The real beauty of the vise is that it is flexible, allowing the user to turn and angle the carving to just about any position. It is also very inexpensive - under $20. But it has a serious achille's heel. The point where the armature (the smaller pipe) passes through the eye bolt is just not enough bearing surface and the carving block will move if you put much force behind a carving tool. This forces you to use one hand to support the block and now you have a very unsafe situation. The taller the carving and the more of a horizontal position it's in, the more it will move. Forget using a mallet behind your tool.

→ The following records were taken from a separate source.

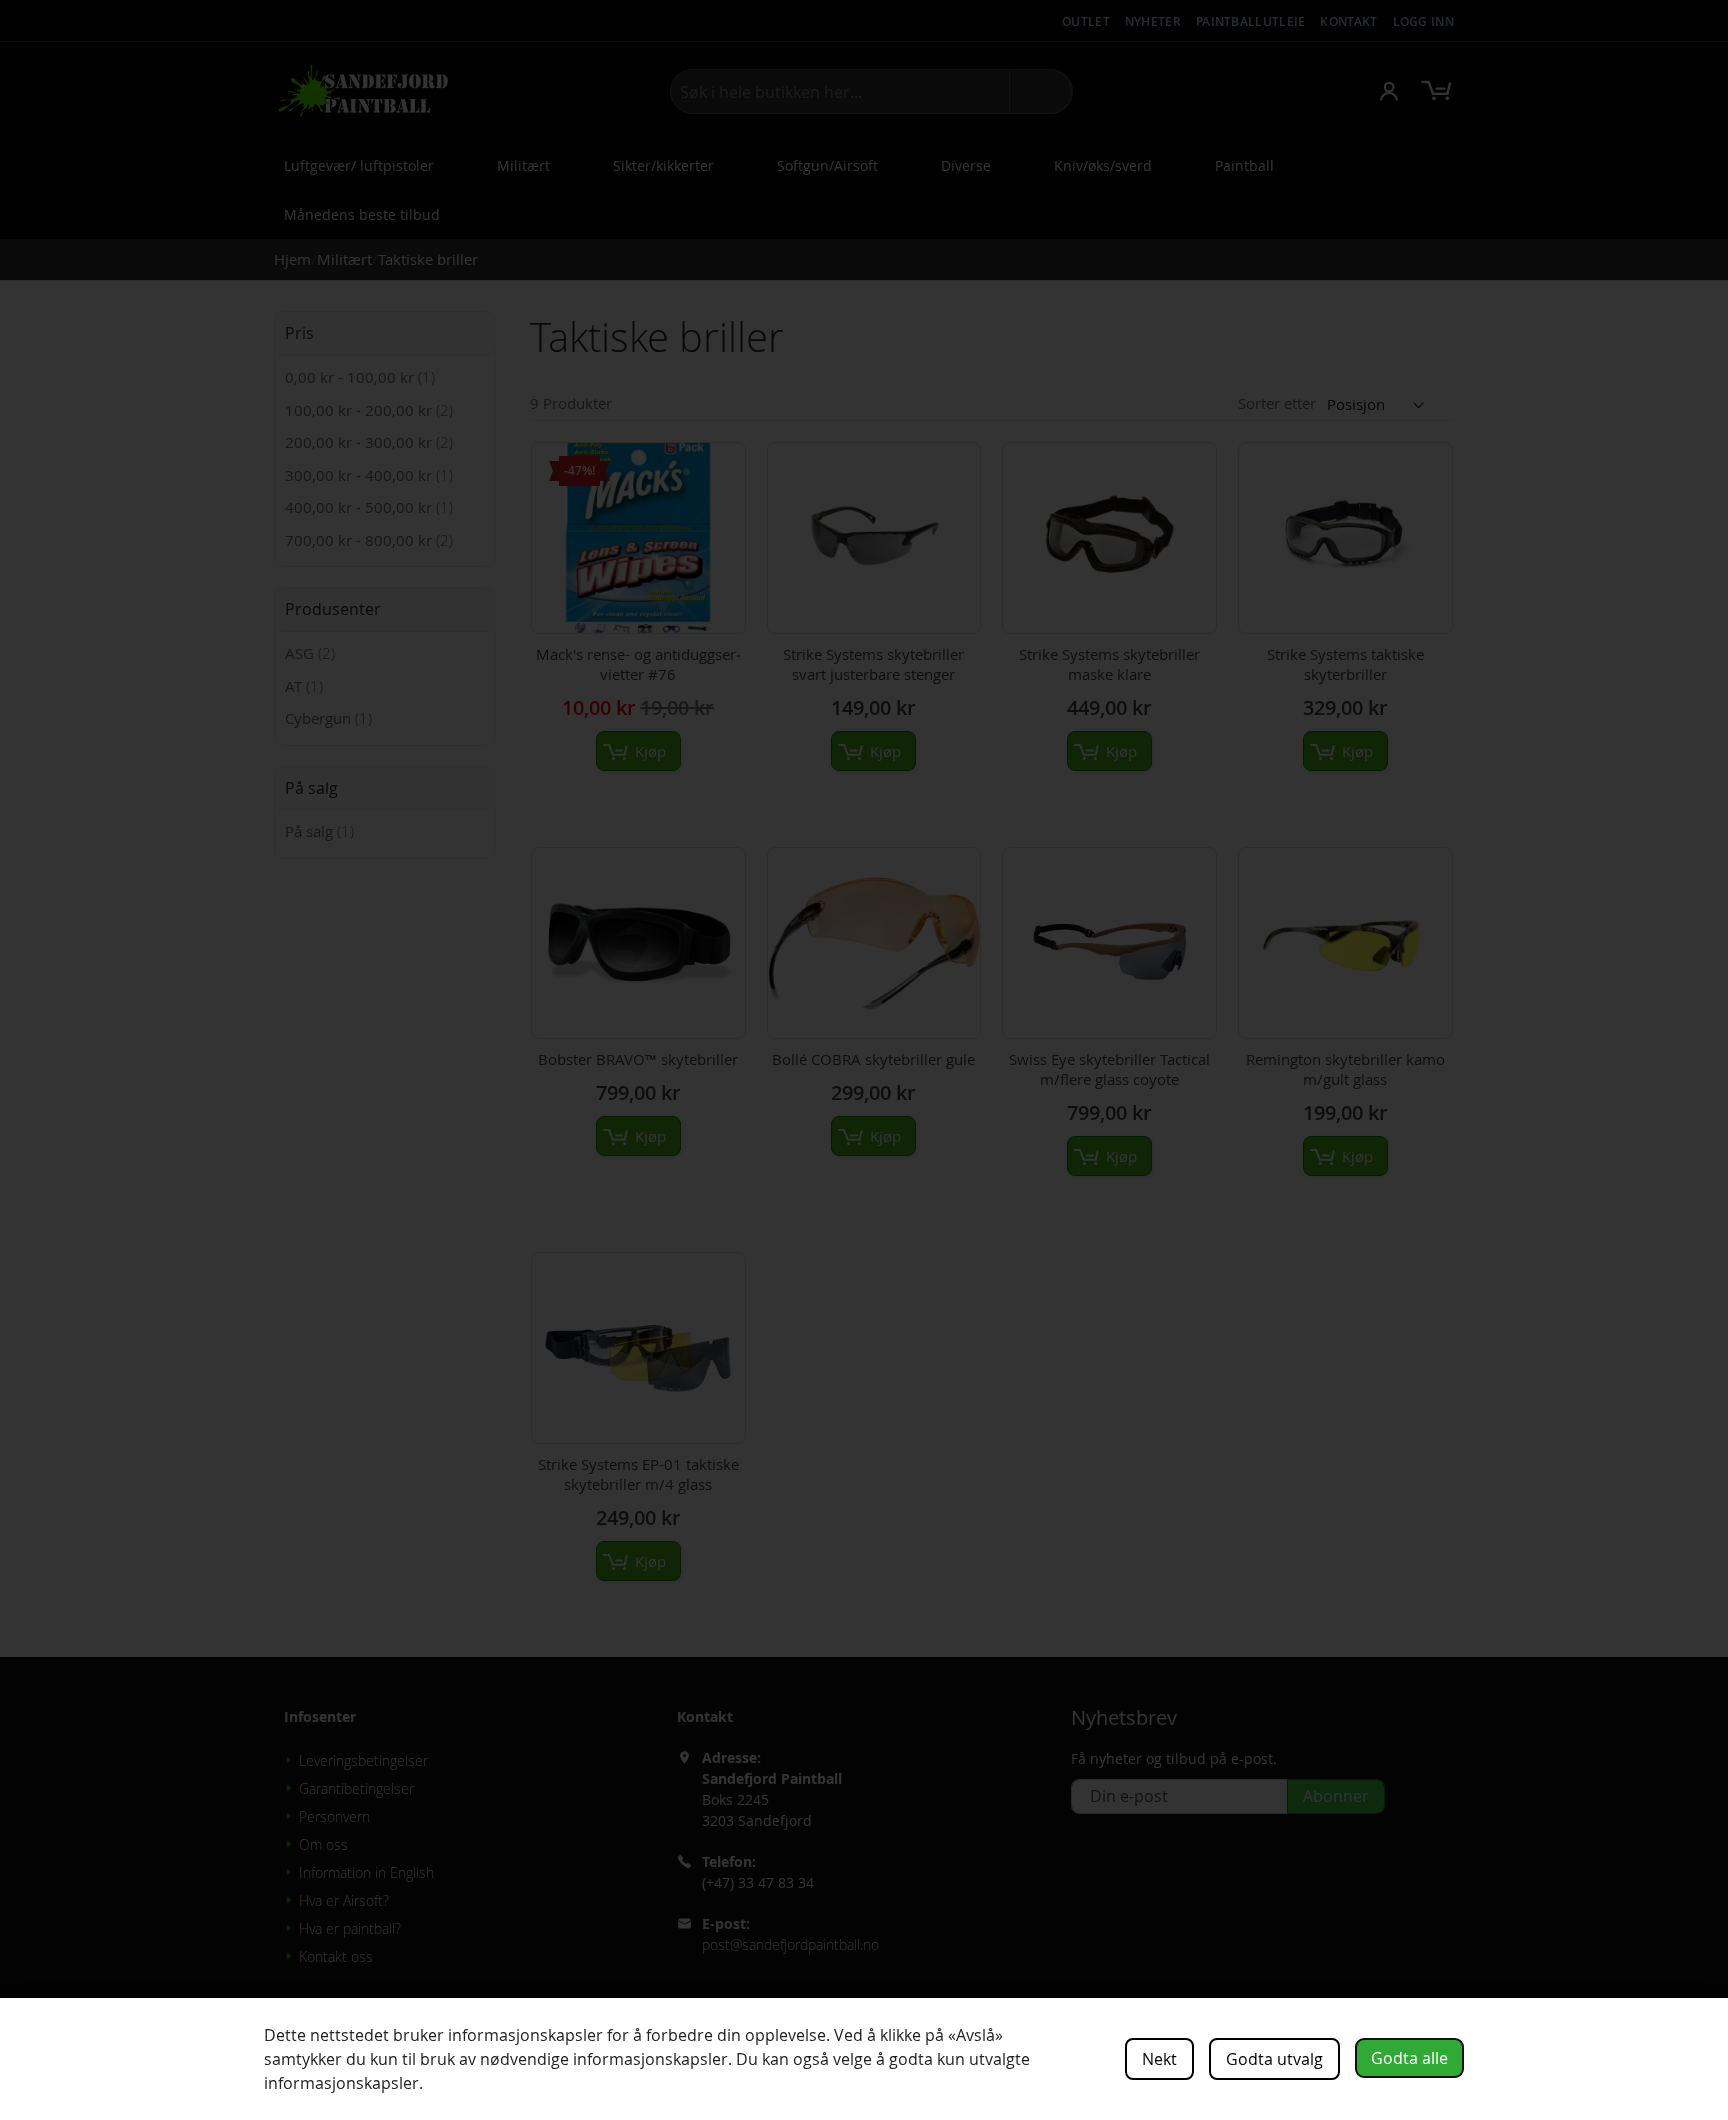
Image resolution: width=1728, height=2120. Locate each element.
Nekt (1159, 2059)
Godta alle (1409, 2058)
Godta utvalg (1274, 2059)
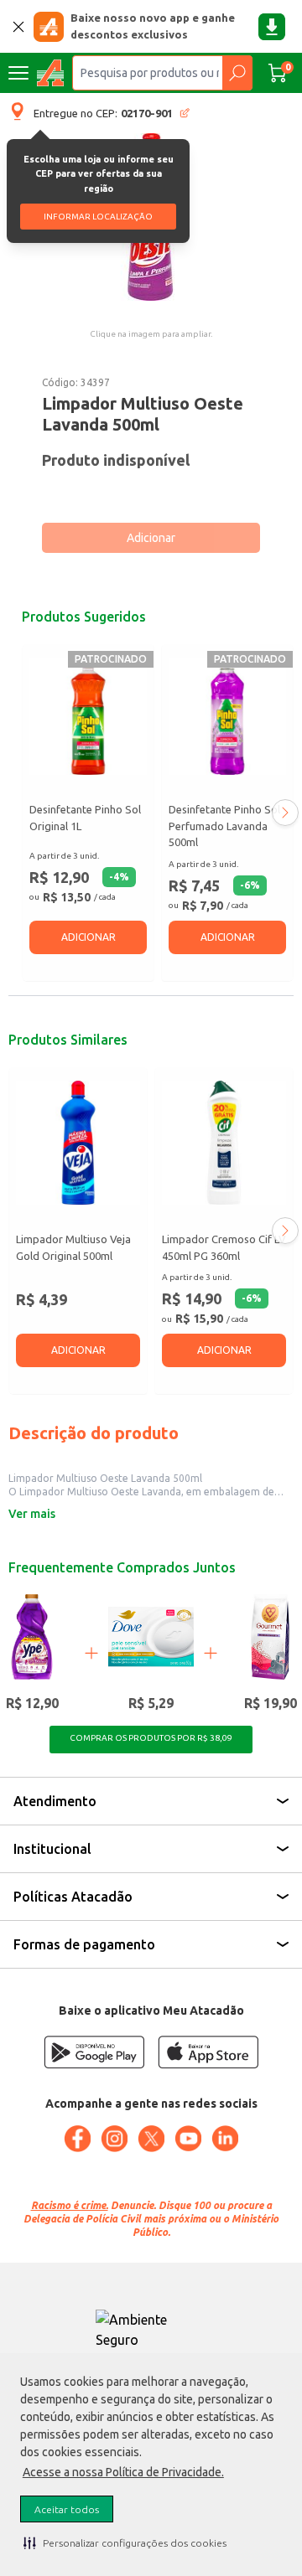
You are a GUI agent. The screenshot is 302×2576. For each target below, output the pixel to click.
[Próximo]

As I said, the vise is flexible and one of the adjustments is the armature post being able to move up and down through the eye bolt. I found that I almost never need to make that adjustment, so I'm willing to give it up for a more secure vise. The solution is fairly apparent - simply weld the pipe to the eye of the bolt. Reading some of the comments on Jerry's vise reveals others have been successful with that very solution. I even have a friend that would probably do the welding for me at no cost. I'm all about no cost and I felt there might be other solutions. There is! But it took a few failed efforts to get there.
The solution I came up with is even less expensive than the original. I decided to scrap the pipe and flange that mount to the carving block altogether. In it's place, I cut a scrap of maple to about 1 1/2" X 1 1/2" X 3". In my odds 'n' ends bin, I found a sort of "L" bolt (1/4" X 4") with a fender washer and wing nut. Through the middle of the maple block I drilled a hole and then carved a little mortise for the "L" part. Then I drilled two "pocket holes" for the screws to mount the block to my carving blank. This rig worked about as good as the pipe version - still moves. First failure: the torque I needed to keep the block for moving bent the fender washer. I added two more washers. Second failure: the "L" part of the bolt bent. I realized I would need more than a 1/4". It turned out the "L" bolt was too specialized and I had to find another solution. I decided to try a 3/3" X 6" Carriage Bolt. (The square part of the bolt should hold is it was jammed tight into the maple). Well, that worked better, but still some movement. I filed some radial grooves in the end of the T-pipe, - the problematic bearing surface. I used a large wrench for extra torque and I seem to have solved my problem! Now I can even bang away with a carvers mallet and the block stays secure. I'm still going to get that pipe welded as a backup!